Even if we ‘solve’ global warming, we face an older, slower problem. waste heat could radically alter earth’s future.

by Mark Buchanan   + BIO

The world will be transformed. By 2050, we will be driving electric cars and flying in aircraft running on synthetic fuels produced through solar and wind energy. New energy-efficient technologies, most likely harnessing artificial intelligence, will dominate nearly all human activities from farming to heavy industry. The fossil fuel industry will be in the final stages of a terminal decline. Nuclear fusion and other new energy sources may have become widespread. Perhaps our planet will even be orbited by massive solar arrays capturing cosmic energy from sunlight and generating seemingly endless energy for all our needs.
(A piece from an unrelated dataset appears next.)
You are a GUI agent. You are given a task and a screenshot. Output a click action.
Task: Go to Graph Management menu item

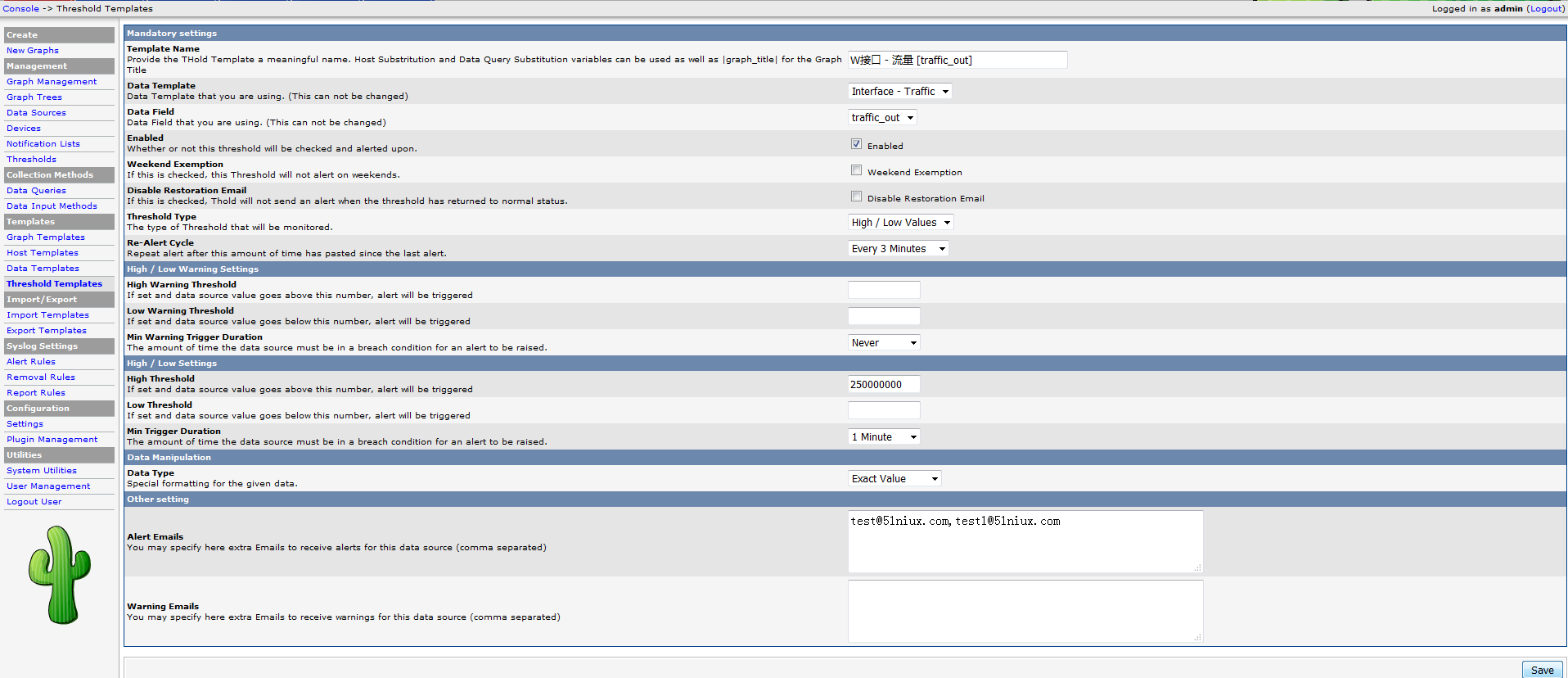tap(52, 82)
That is one possible future for humanity. It’s an optimistic view of how radical changes to energy production might help us slow or avoid the worst outcomes of global warming. In a report from 1965, scientists from the US government warned that our ongoing use of fossil fuels would cause global warming with potentially disastrous consequences for Earth’s climate. The report, one of the first government-produced documents to predict a major crisis caused by humanity’s large-scale activities, noted that the likely consequences would include higher global temperatures, the melting of the ice caps and rising sea levels. ‘Through his worldwide industrial civilisation,’ the report concluded, ‘Man is unwittingly conducting a vast geophysical experiment’ – an experiment with a highly uncertain outcome, but clear and important risks for life on Earth.

Since then, we’ve dithered and doubted and argued about what to do, but still have not managed to take serious action to reduce greenhouse gas emissions, which continue to rise. Governments around the planet have promised to phase out emissions in the coming decades and transition to ‘green energy’. But global temperatures may be rising faster than we expected: some climate scientists worry that rapid rises could create new problems and positive feedback loops that may accelerate climate destabilisation and make parts of the world uninhabitable long before a hoped-for transition is possible.

Despite this bleak vision of the future, there are reasons for optimists to hope due to progress on cleaner sources of renewable energy, especially solar power. Around 2010, solar energy generation accounted for less than 1 per cent of the electricity generated by humanity. But experts believe that, by 2027, due to falling costs, better technology and exponential growth in new installations, solar power will become the largest global energy source for producing electricity. If progress on renewables continues, we might find a way to resolve the warming problem linked to greenhouse gas emissions. By 2050, large-scale societal and ecological changes might have helped us avoid the worst consequences of our extensive use of fossil fuels.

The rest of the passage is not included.